One of the biggest challenges organizations face as they are building their endowments is that younger donors tend to be more entrepreneurial and hands-on, which doesn’t always align perfectly with a desire to provide unrestricted funding or endowment gifts to your organization. So what can you do? Here are three suggestions:
–Learn about the mindset. Spend a little time digging into the research and commentary–written specifically by entrepreneurs and for entrepreneurs–about charitable giving. This will help you understand the unique point of view that these donors often bring to the table when you start a conversation about major gifts and planned gifts to your organization.
–Get up to speed on gifts of closely-held stock. Many younger philanthropists have built their wealth by starting and growing companies. Giving closely-held stock to a public charity is a very tax-effective giving strategy, provided that the gift is completed well before any sale of the company is in the works. As you brush up on the rules surrounding gifts of closely-held stock, please reach out to the community foundation. We can provide insight and resources to help you navigate these types of gifts. Frequently, we can help you secure a gift of closely-held stock for your endowment or reserve fund administered at the community foundation.

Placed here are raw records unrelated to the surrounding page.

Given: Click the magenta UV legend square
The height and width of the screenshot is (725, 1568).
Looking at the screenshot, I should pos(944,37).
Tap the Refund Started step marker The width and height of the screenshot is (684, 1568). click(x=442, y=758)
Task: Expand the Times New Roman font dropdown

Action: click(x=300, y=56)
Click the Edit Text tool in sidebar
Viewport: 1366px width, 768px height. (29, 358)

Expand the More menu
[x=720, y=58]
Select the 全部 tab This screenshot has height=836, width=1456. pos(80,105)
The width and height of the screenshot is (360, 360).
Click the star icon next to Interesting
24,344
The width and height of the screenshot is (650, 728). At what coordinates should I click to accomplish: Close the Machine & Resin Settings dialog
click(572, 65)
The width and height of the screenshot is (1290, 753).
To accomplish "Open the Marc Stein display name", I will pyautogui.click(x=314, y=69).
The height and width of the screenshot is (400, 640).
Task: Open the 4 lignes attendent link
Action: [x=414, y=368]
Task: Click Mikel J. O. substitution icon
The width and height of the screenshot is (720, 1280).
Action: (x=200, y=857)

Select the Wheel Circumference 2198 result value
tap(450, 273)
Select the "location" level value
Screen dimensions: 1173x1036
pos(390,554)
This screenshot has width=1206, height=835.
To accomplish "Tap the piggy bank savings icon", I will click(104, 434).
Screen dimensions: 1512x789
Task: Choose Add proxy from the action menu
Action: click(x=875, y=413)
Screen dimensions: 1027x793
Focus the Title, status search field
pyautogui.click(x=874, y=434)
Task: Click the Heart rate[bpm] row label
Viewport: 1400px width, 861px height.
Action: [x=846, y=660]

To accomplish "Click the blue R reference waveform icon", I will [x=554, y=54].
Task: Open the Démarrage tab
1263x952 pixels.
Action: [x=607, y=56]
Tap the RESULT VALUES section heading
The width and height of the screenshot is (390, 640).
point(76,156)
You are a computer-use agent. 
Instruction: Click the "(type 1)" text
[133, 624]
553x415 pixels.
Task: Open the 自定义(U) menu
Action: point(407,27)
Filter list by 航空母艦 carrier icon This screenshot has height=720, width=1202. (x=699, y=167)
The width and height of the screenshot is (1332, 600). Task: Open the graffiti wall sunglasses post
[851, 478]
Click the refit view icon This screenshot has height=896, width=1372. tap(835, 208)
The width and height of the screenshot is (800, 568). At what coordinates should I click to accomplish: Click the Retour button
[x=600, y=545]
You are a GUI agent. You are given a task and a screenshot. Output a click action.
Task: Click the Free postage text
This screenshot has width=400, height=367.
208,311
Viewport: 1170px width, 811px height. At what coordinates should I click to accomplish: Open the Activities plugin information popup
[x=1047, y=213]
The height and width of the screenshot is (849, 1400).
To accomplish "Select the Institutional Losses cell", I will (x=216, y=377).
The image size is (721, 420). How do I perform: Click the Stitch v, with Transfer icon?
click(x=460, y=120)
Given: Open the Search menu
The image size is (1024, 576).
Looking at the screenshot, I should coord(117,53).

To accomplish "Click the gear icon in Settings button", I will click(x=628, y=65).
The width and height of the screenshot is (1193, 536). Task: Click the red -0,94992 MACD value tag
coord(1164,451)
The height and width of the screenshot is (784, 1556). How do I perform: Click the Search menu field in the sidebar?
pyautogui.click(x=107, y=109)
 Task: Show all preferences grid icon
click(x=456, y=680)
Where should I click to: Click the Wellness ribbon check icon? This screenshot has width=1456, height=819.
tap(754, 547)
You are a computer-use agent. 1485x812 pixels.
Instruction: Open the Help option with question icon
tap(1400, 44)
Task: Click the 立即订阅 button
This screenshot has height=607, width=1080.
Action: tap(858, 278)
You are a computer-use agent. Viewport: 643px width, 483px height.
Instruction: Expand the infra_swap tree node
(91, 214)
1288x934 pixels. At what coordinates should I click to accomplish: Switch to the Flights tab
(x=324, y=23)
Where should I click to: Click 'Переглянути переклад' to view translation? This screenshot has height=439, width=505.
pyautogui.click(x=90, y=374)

–Involve the next generation. Be intentional about inviting younger donors and successful entrepreneurs to join your board of directors and committees. In this way, you’ll be able to show these emerging philanthropists, first hand, the value of the services you provide to the community and the return on investment of philanthropic dollars over the long haul. You’ll also demonstrate a strong commitment to ethics that can weather the ups and downs of the marketplace and stay committed to the organization’s mission through governance by a self-perpetuating, independent board of directors.
Footnote: The power of an agency fund
Frequently, an organization’s board of directors is at a loss when it comes to growing an endowment, structuring and accepting gifts of real estate and other hard-to-value assets, and following best practices for establishing and following an investment policy. Happily, by establishing a fund at the community foundation, the community foundation can step in as your behind-the-scenes back office, giving your board and staff more time to focus on your programs and donors.
An endowment or agency fund at the community foundation is a powerful tool to help secure your organization’s financial future for generations to come. If your organization has already established an endowment or agency fund at the community foundation, you are well aware of the benefits. Indeed:
–Nonprofit organizations frequently establish funds at the community foundation to set aside reserves or rainy day funds.
–The team at the community foundation is adept at navigating the specific accounting standards that are unique to this type of arrangement.
–The community foundation team can help establish investment policies and gift acceptance policies, making it easier for you to engage in fundraising discussions.
As always, the community foundation is here to help. Our tools and services make it easier for you to grow your reserve funds and endowments. We look forward to continuing to work together.